Microsoft Wants to Kill Windows?

About five years ago, if you had asked me if I wanted or needed native apps, I would have answered with a resounding “yes.” However, things have changed. With significant changes to how we connect to the internet, how much data we can store on our servers, and how we all use the internet, cloud computing is becoming increasingly popular.

So, with all of these changes, I want to talk about how Microsoft, the world’s most popular operating system company, could eventually kill off Windows, their most popular product.


Xbox Game Pass Ultimate

Who would have thought that one of the biggest names in video game hardware would try to undervalue their product completely? Xbox Game Pass Ultimate is trying to do just that. You don’t need standard PC hardware like an i7, Nvidia 3080, 128GB of RAM, or PCIe Gen 5 SSDs to play games anymore. You don’t even really need a standard operating system.

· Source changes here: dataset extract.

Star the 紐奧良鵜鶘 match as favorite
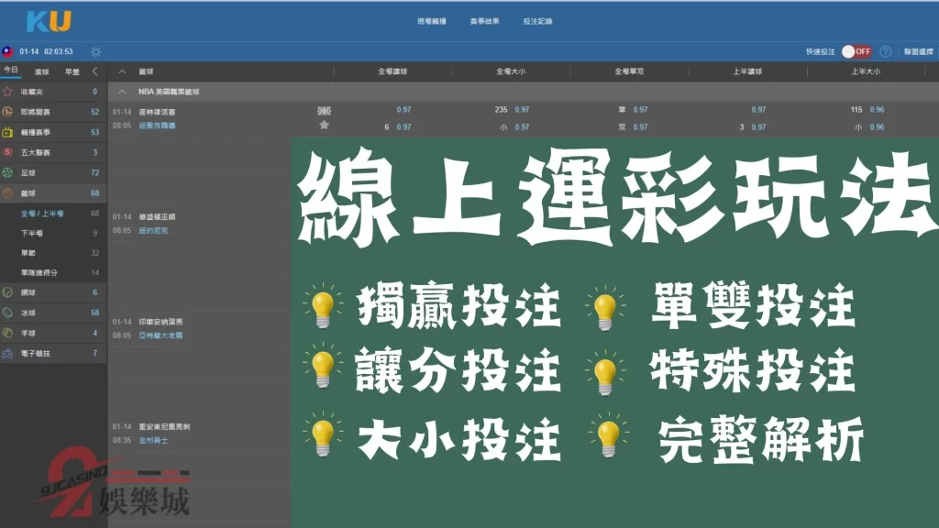Image resolution: width=939 pixels, height=528 pixels. click(325, 124)
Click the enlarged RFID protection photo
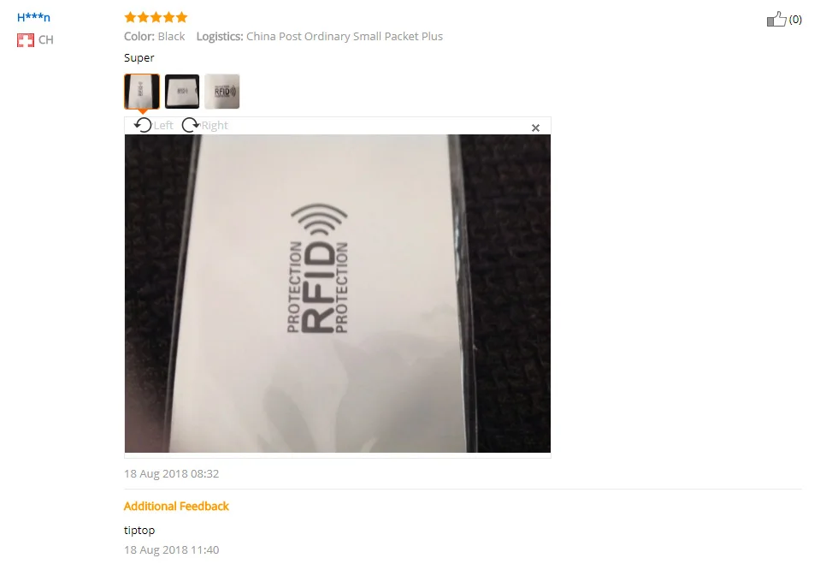Screen dimensions: 832x564 [x=338, y=294]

When Halo Infinite came out for Xbox Series X a few months ago, it also came out for Xbox Game Pass. I was able to sign up for the service (it cost me $1 at the time), login on to my 2019 Android phone, and stream the game’s high-quality visuals to my cellphone with few to no severe performance problems.

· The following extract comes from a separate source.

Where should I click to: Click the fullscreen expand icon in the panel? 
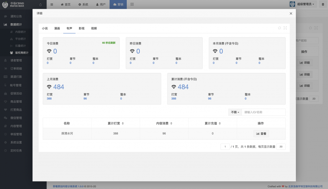[x=285, y=28]
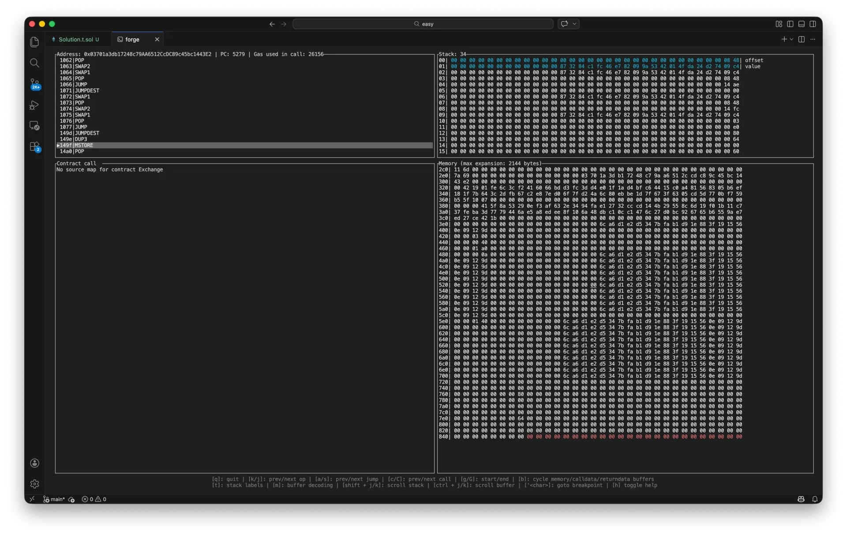This screenshot has width=847, height=536.
Task: Close the forge terminal tab
Action: (157, 39)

If that doesn’t say Windows is dead, I don’t know what does. Xbox Game Pass has a lot of value, and it’s not even bad for Windows until you realize that you don’t even need a Windows device to use it!


I’ve played many other games besides Halo Infinite, like Battle Toads, Gears of War, Halo Wars, and even Forza! It seems like only a matter of time before more and more gamers realize that they don’t need to play games on Windows anymore.

The Cloud Office

If Windows is Microsoft’s most well-known product ever, then Microsoft Office and the hardware that goes with it are probably their second most well-known product ever. People don’t tell you to open a word processor or a spreadsheet; they ask you to spread Word and Excel.

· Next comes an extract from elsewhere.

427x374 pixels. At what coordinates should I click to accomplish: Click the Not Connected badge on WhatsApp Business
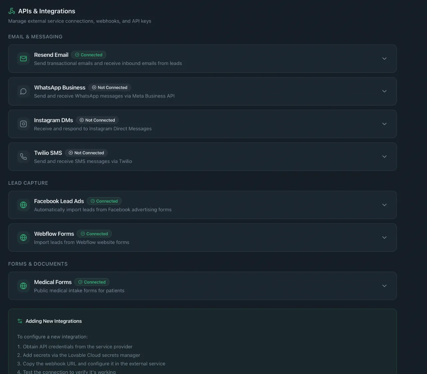110,87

Even if you’re a big fan of Google Drive and use its services much more, it’s hard not to notice how good Microsoft’s cloud services are. Whether you want to work on some articles in Word or make a complete diagram in Microsoft Visio, the cloud solutions for Microsoft Office are getting close to having the same features.

They don’t require any downloads and can be easily moved from one computer to the next. You don’t have to worry about whether or not your files are synced with OneDrive. Instead, you can quickly get to all of your files from any device with a browser.


Windows users are having a hard time because Microsoft keeps moving its platform to the cloud. After decades of dominance, other operating systems are starting to look good.


I used to love Windows, but as I’ve become more involved in the Google ecosystem, I’ve wondered if I even need a Windows-based device. That said, I think Microsoft is even admitting that they might lose now.


As more and more platforms and solutions are built into a web page, more and more people will start to wonder if it matters what OS they use. This is what I think about how Microsoft is slowly killing off its most successful product after dominating the market for decades.

Now I want to hear what you all think. Will Windows still be the most popular operating system in the future? Will operating systems even be a thing in five years? Share your ideas and thoughts in the space below!